To do
Go through the entries below line by line and tally those holding "pixels"; write only the tally.

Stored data
——————————

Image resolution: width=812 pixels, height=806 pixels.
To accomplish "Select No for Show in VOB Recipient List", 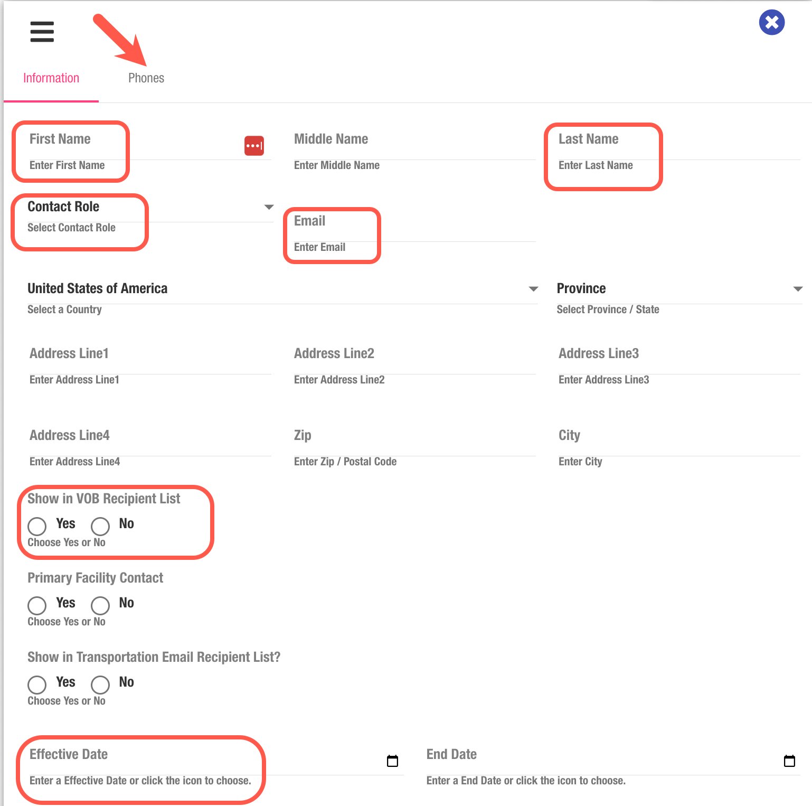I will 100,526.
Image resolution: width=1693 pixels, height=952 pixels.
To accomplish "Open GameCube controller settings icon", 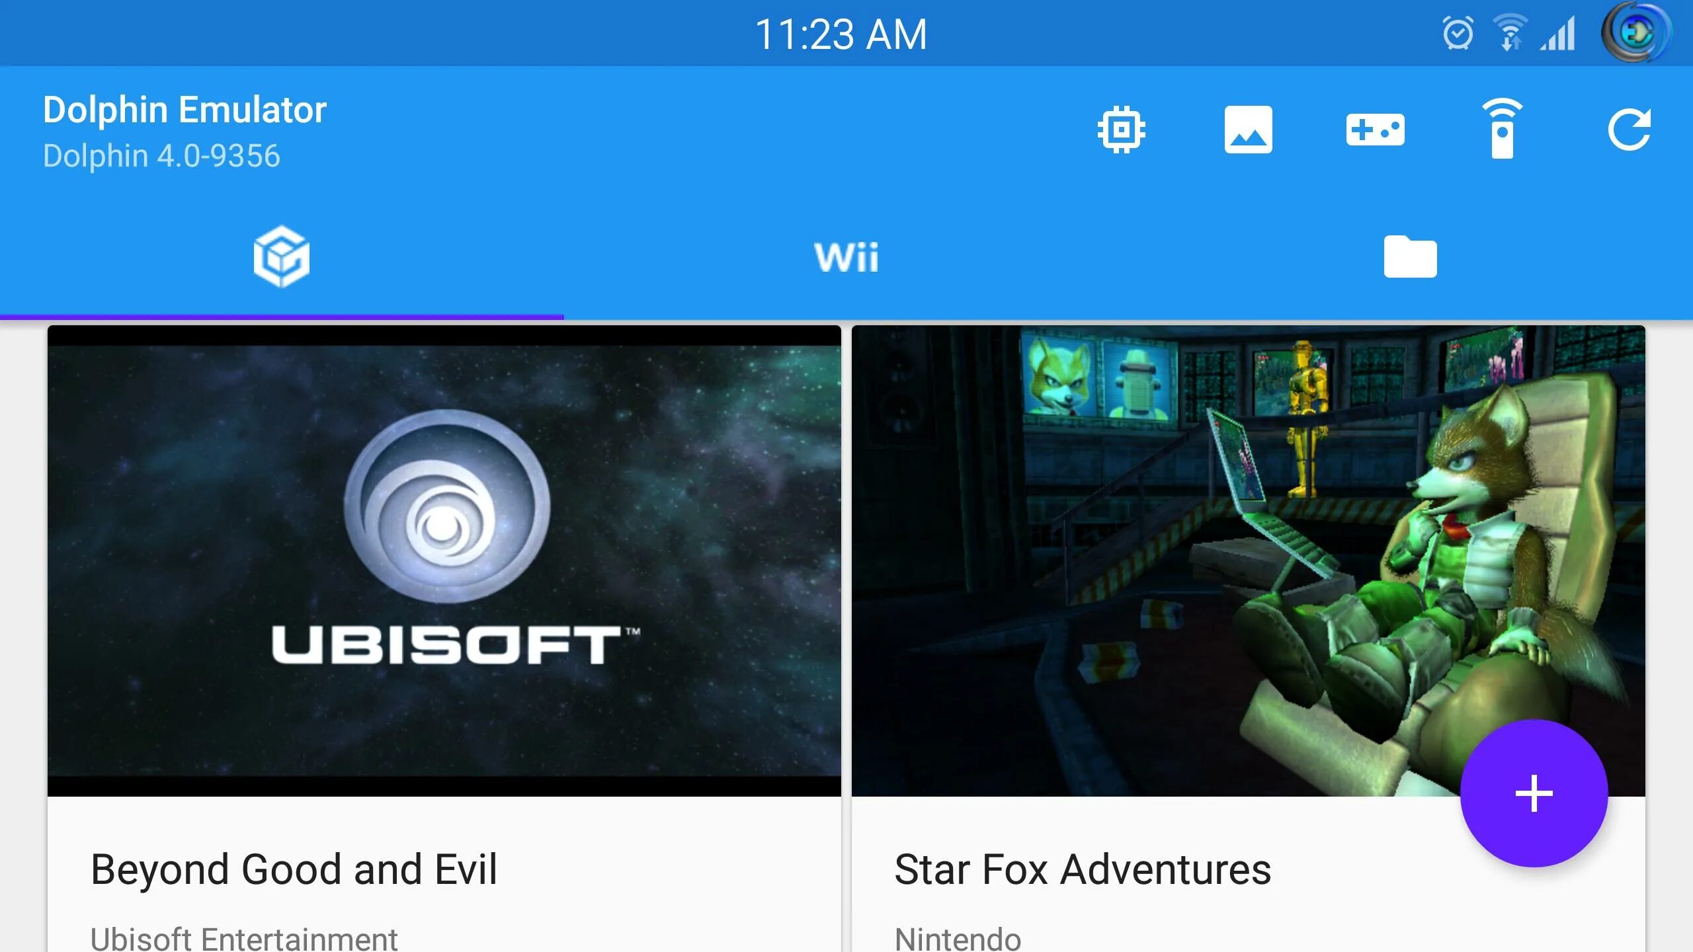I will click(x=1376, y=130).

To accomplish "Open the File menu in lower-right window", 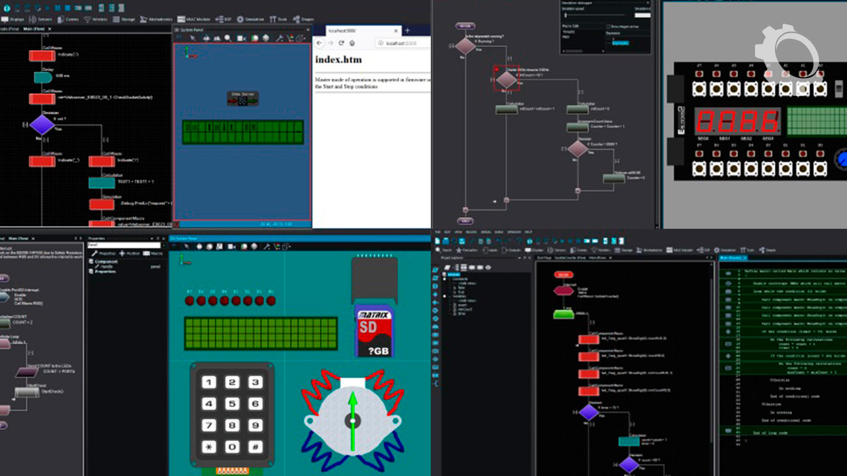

——————————

Expected answer
2